> Material shown:
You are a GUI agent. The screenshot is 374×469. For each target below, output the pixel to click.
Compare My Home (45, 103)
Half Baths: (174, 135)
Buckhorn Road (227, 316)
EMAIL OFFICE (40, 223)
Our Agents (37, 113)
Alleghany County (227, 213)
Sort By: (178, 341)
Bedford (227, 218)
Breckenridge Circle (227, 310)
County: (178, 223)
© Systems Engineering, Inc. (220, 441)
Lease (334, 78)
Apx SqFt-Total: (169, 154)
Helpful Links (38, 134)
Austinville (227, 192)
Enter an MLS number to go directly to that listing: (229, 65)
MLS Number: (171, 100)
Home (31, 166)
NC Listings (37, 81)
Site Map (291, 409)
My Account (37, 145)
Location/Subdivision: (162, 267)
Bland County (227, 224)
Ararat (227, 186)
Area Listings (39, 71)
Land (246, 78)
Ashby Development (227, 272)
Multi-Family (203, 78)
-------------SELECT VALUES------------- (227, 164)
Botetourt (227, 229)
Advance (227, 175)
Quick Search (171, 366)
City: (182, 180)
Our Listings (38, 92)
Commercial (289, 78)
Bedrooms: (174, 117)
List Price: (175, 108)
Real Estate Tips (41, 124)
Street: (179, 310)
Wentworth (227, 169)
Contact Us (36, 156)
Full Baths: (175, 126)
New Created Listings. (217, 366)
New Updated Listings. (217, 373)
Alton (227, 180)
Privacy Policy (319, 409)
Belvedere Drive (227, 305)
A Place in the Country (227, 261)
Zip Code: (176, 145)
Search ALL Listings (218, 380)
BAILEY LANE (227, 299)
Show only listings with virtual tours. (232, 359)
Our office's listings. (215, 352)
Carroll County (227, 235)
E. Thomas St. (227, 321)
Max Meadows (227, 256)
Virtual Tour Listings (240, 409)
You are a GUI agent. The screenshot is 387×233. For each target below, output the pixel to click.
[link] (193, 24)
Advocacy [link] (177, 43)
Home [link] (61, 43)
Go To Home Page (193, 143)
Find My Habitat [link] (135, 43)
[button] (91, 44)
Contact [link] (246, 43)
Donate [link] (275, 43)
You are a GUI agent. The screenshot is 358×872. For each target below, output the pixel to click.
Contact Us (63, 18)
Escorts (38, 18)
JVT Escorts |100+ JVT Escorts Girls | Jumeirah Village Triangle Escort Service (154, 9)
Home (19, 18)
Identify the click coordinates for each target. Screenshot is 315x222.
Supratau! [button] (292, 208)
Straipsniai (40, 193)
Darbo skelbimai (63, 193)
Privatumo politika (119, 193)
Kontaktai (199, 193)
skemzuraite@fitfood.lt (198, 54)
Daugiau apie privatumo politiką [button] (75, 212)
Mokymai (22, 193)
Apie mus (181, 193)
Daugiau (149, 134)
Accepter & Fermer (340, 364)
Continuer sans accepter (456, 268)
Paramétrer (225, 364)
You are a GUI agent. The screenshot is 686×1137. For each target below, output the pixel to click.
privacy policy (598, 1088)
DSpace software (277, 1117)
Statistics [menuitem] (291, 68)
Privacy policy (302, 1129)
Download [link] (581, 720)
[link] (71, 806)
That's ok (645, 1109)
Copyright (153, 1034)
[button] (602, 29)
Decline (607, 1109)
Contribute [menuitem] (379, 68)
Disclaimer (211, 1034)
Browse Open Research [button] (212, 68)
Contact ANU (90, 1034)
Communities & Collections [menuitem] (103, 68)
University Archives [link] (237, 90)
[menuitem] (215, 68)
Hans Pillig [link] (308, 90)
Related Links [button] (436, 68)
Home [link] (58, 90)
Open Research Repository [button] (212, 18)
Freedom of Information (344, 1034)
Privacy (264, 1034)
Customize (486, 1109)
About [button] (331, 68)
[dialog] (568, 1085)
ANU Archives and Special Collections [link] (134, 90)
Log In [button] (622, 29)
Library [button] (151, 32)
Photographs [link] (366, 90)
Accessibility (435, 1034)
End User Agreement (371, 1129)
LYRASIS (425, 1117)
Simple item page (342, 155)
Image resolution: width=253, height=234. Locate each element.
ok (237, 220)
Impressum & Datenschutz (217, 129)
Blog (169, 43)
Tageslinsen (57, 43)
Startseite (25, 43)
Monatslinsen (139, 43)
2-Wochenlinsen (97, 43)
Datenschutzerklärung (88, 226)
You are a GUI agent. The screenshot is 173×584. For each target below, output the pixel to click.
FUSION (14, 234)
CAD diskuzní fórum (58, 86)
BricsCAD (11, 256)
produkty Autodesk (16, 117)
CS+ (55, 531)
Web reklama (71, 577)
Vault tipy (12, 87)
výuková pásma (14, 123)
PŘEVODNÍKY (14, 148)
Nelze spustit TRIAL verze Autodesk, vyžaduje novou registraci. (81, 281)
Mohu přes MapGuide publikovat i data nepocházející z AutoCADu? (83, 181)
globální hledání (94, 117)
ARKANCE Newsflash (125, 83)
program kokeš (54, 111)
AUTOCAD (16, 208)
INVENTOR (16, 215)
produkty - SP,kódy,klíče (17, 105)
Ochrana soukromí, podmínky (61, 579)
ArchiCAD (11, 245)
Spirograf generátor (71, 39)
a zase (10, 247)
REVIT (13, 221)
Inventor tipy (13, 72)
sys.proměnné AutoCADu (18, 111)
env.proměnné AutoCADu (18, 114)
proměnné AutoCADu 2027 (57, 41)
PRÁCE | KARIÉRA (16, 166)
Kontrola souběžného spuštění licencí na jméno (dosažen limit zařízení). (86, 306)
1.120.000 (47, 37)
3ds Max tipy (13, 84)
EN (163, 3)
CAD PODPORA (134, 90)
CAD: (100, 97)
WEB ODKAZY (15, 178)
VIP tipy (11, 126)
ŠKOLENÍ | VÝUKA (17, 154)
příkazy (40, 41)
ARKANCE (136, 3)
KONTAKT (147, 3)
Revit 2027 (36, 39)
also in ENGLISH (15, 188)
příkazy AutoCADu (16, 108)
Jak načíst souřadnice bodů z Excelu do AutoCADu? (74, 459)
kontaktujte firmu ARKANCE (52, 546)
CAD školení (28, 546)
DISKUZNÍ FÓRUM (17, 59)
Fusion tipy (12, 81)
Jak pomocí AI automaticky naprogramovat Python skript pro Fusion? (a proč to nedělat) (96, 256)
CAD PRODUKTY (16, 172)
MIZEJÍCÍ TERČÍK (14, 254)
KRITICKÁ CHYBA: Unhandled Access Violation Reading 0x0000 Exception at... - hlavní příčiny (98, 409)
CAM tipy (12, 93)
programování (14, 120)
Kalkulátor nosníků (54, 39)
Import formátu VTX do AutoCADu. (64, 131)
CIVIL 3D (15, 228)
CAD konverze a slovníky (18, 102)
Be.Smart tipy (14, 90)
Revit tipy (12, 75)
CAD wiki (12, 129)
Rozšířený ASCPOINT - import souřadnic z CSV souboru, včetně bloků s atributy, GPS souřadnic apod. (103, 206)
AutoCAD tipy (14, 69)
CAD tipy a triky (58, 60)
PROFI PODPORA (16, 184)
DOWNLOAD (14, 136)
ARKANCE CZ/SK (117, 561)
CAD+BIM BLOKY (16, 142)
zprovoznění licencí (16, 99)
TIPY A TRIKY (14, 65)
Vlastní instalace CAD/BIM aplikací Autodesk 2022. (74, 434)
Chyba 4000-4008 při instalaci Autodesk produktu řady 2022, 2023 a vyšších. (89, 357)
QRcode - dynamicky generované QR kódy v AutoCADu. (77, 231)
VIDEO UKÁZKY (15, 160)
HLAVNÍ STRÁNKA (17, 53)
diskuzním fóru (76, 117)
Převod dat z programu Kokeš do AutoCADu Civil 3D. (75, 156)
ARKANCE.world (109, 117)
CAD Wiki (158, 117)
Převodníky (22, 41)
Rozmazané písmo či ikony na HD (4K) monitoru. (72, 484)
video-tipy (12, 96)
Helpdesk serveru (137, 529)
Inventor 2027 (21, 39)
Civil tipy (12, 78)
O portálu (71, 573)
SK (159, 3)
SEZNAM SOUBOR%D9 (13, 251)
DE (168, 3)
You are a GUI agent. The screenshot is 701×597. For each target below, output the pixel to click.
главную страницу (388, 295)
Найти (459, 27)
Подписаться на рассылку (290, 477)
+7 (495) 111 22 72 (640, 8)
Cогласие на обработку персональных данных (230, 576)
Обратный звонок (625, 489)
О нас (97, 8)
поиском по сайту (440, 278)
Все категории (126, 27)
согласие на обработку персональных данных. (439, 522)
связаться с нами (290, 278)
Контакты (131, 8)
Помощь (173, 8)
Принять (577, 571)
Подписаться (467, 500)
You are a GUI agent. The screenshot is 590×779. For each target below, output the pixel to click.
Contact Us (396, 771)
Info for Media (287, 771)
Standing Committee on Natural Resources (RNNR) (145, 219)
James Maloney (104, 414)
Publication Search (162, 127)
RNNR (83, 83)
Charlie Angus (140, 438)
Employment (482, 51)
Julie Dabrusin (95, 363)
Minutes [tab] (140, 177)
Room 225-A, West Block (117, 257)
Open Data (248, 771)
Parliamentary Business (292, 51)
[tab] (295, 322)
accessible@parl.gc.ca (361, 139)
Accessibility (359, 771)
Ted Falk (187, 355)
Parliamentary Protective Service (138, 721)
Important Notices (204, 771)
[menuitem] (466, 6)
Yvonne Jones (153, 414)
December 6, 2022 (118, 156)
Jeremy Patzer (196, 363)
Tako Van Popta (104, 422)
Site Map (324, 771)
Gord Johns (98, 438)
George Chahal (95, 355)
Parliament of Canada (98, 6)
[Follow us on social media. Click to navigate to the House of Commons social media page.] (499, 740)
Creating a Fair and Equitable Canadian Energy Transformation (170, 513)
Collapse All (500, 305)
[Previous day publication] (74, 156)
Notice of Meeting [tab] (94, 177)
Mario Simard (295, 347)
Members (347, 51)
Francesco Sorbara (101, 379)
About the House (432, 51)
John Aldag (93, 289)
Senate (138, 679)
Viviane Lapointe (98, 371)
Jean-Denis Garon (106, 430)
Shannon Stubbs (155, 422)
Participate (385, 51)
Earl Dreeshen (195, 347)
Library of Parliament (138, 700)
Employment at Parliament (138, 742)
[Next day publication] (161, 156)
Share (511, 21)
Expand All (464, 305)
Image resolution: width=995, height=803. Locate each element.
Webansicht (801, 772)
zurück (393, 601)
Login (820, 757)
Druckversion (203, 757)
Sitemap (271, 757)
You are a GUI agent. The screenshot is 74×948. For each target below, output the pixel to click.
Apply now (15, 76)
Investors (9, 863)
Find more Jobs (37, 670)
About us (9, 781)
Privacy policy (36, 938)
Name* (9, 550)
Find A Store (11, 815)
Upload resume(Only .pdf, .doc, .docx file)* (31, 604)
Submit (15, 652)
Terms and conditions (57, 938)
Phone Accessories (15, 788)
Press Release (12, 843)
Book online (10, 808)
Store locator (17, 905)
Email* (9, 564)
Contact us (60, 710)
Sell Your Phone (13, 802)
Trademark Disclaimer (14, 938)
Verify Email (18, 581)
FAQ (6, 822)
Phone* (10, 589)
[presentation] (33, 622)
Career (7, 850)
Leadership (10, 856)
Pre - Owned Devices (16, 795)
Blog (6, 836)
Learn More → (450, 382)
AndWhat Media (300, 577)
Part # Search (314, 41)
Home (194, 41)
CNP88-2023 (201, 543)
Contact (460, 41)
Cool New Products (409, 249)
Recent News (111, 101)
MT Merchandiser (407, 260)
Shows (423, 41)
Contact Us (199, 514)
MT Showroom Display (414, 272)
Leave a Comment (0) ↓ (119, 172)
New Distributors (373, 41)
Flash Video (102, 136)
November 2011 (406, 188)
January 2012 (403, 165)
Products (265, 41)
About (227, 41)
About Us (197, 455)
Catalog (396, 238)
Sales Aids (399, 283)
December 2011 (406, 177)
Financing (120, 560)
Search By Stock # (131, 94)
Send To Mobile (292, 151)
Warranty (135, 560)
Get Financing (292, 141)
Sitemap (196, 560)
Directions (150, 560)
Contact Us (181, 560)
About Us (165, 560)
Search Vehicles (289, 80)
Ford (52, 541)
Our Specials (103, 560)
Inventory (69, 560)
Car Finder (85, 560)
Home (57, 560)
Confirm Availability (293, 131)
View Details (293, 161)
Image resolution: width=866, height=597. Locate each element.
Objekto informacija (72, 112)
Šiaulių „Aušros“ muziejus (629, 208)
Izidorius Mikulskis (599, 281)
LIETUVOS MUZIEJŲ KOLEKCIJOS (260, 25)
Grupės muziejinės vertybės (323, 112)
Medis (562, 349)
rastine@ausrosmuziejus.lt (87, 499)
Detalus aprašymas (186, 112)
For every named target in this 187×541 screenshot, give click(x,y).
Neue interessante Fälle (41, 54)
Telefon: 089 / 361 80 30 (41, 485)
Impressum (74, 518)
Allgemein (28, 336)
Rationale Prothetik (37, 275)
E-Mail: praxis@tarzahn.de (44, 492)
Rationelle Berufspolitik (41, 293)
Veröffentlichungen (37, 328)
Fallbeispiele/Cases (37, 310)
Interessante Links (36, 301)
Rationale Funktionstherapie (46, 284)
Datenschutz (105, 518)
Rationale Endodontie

> Set task:
Copy out only the part of the material that opens with the line containing "LYRASIS (425, 1117)" and closes with the line containing "Datenschutzerklärung (88, 226)", both lines included and requests kept. Multiply every coordinate in the answers by 2.6 and round each result to a whole number, with halves rounded up.

> Answer to this exercise:
LYRASIS (1105, 2904)
Simple item page (889, 403)
Image resolution: width=253, height=234. Locate each element.
ok (616, 572)
Impressum & Datenschutz (564, 335)
Blog (439, 112)
Tageslinsen (148, 112)
Startseite (65, 112)
Monatslinsen (361, 112)
2-Wochenlinsen (252, 112)
Datenschutzerklärung (229, 588)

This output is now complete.